The bank account of the oldest man in America has been restored after his family reported that thieves had stolen his identity and drained the account.

The family of Richard Overton, a 112-year-old Austin resident and the nation’s oldest living World War II veteran, filed a police report last Friday. The family said Overton’s Social Security and bank account numbers were used to make seven withdrawals over several months.

Cousin Volma Overton told The Associated Press the family was shocked when Bank of America asked them to come in and sign for the restored funds. He didn’t disclose how much money was stolen but said it was a “significant amount.”

"Man, I teared up," Volma Overton said. "I couldn't believe it. They made it happen. The executive of the company said he'd take care of this, and he took care of it."

The bank is investigating and Austin police and federal authorities are also looking into it, the family said.

"Everyone wants to get to the bottom of this. I don't think it's going to be long before we know," Volma Overton said.

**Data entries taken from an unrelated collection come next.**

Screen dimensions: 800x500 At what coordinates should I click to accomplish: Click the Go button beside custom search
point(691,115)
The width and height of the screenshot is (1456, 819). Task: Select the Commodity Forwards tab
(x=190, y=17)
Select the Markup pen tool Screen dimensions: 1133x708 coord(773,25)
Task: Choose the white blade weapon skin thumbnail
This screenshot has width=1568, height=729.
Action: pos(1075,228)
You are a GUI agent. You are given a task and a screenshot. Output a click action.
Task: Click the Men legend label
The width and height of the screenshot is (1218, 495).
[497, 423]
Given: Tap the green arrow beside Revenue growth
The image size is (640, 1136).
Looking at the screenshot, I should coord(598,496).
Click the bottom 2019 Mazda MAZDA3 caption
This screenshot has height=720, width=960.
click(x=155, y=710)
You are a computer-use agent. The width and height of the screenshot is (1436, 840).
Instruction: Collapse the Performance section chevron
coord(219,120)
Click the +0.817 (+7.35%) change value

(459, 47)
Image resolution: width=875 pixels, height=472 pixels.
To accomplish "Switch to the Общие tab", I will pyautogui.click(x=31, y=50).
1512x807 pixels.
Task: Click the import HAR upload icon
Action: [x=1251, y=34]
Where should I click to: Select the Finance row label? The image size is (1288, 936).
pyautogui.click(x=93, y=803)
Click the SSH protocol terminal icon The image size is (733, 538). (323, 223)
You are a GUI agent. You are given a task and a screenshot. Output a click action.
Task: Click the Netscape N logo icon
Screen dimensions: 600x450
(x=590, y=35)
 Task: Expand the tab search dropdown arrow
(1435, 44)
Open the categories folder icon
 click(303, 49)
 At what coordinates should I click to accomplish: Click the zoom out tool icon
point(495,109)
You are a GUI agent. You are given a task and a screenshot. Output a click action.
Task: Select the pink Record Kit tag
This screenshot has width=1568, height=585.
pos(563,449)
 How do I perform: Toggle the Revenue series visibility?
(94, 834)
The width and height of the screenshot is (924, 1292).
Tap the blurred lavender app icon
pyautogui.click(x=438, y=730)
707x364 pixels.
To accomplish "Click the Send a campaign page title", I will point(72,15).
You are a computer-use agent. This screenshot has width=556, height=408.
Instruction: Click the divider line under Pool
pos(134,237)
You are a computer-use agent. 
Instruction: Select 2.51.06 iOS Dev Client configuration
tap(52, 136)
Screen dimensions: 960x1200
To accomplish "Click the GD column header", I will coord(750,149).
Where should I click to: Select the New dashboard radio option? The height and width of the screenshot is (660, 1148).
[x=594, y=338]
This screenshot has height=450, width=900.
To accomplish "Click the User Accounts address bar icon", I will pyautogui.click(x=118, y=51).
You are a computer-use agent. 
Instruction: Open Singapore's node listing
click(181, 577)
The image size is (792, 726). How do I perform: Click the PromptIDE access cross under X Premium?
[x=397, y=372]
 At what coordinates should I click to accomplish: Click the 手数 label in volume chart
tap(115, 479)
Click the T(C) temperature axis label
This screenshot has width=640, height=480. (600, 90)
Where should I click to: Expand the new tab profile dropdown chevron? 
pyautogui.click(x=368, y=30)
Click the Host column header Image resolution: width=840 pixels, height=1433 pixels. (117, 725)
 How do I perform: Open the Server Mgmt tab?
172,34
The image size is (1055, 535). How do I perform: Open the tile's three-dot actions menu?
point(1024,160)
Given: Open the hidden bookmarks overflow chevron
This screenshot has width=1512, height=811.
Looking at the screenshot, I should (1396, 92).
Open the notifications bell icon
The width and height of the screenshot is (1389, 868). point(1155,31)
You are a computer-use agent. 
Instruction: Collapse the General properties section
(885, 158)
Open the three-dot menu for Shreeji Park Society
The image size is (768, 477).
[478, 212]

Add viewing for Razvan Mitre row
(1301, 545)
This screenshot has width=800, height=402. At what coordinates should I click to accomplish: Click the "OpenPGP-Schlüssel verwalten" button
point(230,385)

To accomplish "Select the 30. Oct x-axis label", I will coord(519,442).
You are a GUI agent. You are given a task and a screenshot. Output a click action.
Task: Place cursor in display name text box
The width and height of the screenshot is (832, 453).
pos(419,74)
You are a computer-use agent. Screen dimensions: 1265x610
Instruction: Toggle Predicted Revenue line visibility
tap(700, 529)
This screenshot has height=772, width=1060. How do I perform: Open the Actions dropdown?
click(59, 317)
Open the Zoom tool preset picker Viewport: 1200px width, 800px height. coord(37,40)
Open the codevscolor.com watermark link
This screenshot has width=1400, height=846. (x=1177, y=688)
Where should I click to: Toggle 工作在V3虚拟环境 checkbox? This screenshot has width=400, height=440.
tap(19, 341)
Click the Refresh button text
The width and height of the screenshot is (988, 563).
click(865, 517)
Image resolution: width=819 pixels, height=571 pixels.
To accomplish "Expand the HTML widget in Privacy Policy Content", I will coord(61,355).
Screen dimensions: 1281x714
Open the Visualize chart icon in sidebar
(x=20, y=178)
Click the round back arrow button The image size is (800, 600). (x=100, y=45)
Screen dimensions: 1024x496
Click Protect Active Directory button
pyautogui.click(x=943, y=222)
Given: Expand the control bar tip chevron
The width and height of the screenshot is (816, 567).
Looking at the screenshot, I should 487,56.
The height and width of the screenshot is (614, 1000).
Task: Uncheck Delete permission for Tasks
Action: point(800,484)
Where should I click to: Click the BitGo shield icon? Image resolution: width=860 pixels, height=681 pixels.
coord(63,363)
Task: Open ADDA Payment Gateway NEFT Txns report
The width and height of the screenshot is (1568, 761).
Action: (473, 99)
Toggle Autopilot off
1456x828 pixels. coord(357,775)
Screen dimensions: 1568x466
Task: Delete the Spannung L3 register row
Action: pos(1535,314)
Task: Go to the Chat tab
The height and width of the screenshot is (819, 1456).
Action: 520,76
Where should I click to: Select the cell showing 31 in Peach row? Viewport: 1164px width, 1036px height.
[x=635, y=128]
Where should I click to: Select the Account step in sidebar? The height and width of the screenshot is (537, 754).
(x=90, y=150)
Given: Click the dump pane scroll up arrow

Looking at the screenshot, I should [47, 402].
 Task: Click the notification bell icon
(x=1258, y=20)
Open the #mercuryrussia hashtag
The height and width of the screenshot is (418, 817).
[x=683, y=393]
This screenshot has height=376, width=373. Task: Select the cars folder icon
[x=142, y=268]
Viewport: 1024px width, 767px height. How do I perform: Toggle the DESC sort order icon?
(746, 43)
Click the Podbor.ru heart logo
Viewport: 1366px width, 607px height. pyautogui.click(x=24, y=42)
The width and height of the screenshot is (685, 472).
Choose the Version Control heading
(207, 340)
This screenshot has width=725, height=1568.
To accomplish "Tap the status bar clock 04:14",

The money was separate from a 2015 online campaign that raised more than $300,000 to provide for Overton around-the-clock, in-home care.

Richard Overton was born in Bastrop County in 1906 and enlisted in the Army in 1940, according to KUT. He served in the South Pacific from 1940 to 1945, left the Army and eventually settled in Austin, working for a furniture company and later, the Texas Department of the Treasury.

Overton, who’s known for smoking his favorite Tampa Sweet cigars every day on his porch, celebrated his birthday in May with a public party at his home.

He told KUT his goal for his 112th year:  “I’m looking to live is about the main thing.”